Privana SDK is the infrastructure utilizing Liquefaction’s theoretical model in practice. It runs on Oasis Sapphire, the confidential computing layer where the enclave lives. But the point is that even though Oasis is its own network, you are not depositing your assets to Oasis. Think of it as a confidential container. You generate wallets for target chains, Ethereum, Solana, whatever you need, and sign transactions through programmable policies. Oasis is the security layer, not the custody layer.

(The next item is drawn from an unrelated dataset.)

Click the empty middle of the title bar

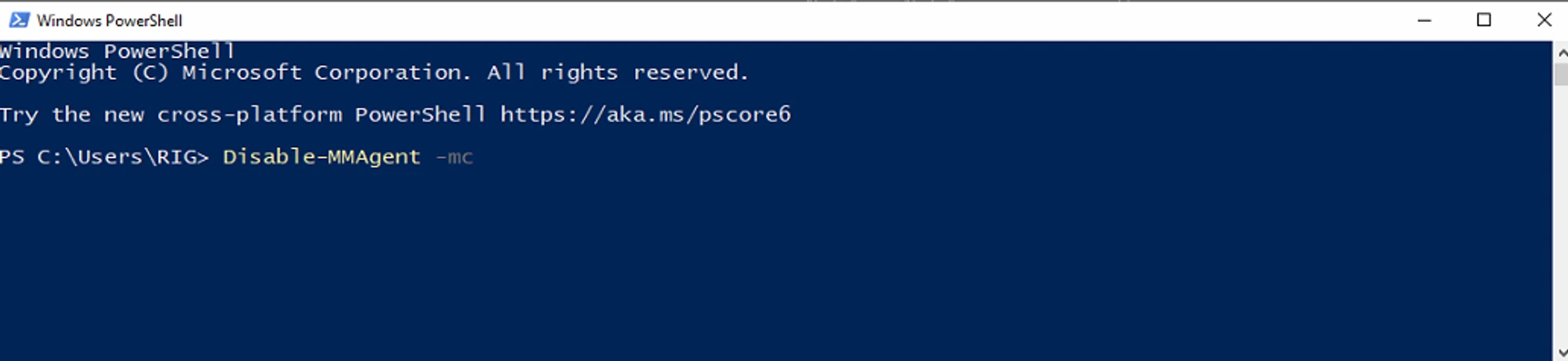784,20
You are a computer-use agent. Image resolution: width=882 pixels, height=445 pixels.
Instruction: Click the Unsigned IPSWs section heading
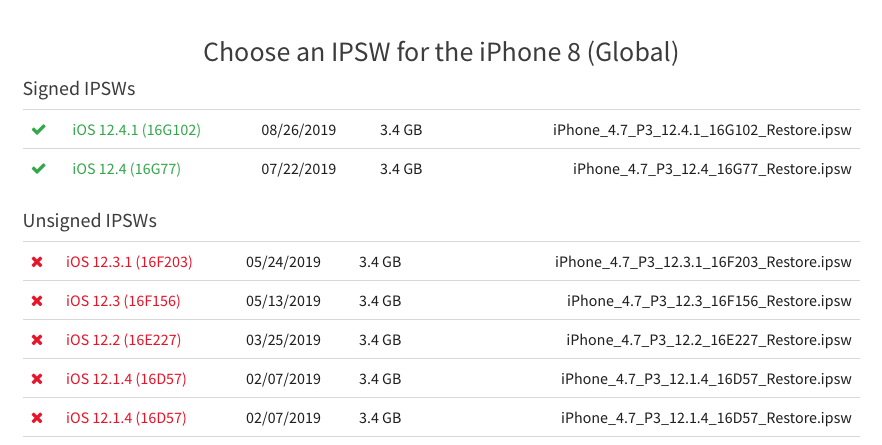(x=90, y=221)
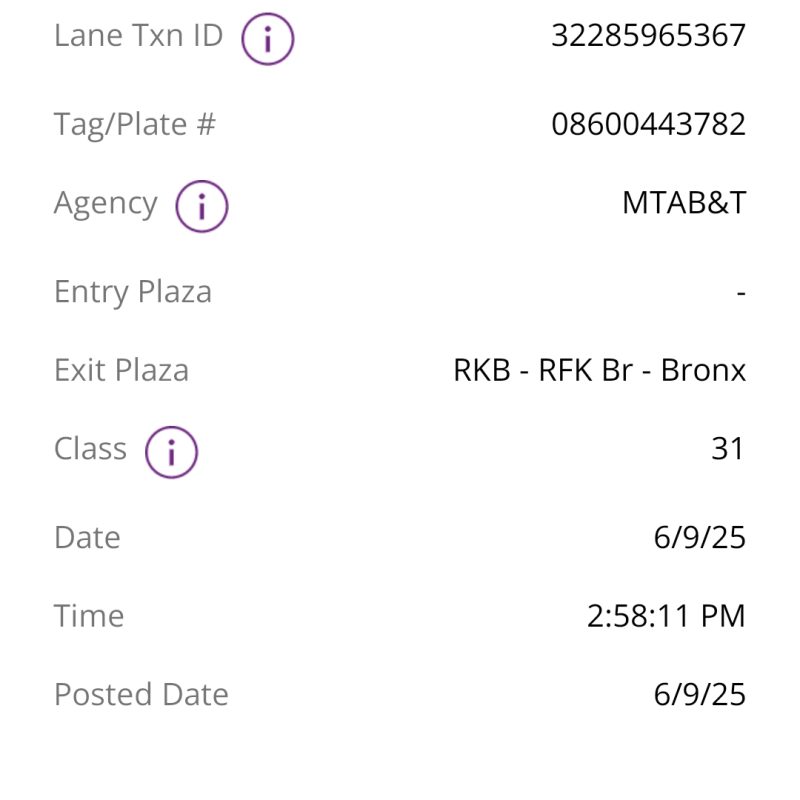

Here's how it works concretely. Users deposit into a shared vault. One vault per chain, multiple assets. The vault is Privana operated infrastructure, not a personal account. What each user holds inside that vault is an allowance, their attributed balance tracked by the TEE. When a user wants to act on their assets, the intent passes through the policy engine first. The policy engine checks: does this request fall within the allowance that was signed off by the user? Does it meet the conditions the user or the integrating application defined? If yes, the encumbered key signs the transaction. If not, nothing happens. The key never moves. The signature is the only thing that comes out.

The allowance model is where encumbrance becomes practical infrastructure instead of a research concept. A user sets their allowance, say $500 worth of ETH, and within that allowance the TEE signs according to whatever policies are attached. Spending limits, token restrictions, time windows, protocol whitelists, revocable delegation. All of it programmable, all of it enforced inside the enclave. No onchain governance, no quorum, no coordination overhead.

One vault, structural privacy

Because all users deposit into the same vault, there's an additional property. Onchain obfuscation. Individual transactions going out of the vault are visible post execution, but there's no clarity on which user initiated what, or how much any single user is actually moving. The vault is shared infrastructure. Privacy becomes structural, not a relay layer you bolt on after the fact.

Privana SDK will soon be available for integrators. Any application, trading terminals, DeFi protocols, games, will be able to plug in, accept deposits into Privana operated vaults, and let their users interact with assets through programmable policies. We're also building a user-facing interface on top, a direct way for users to interact with the infrastructure without going through a partner app. More on that when it's ready.

Access is an instruction, not a compromise. That's the line we're building on.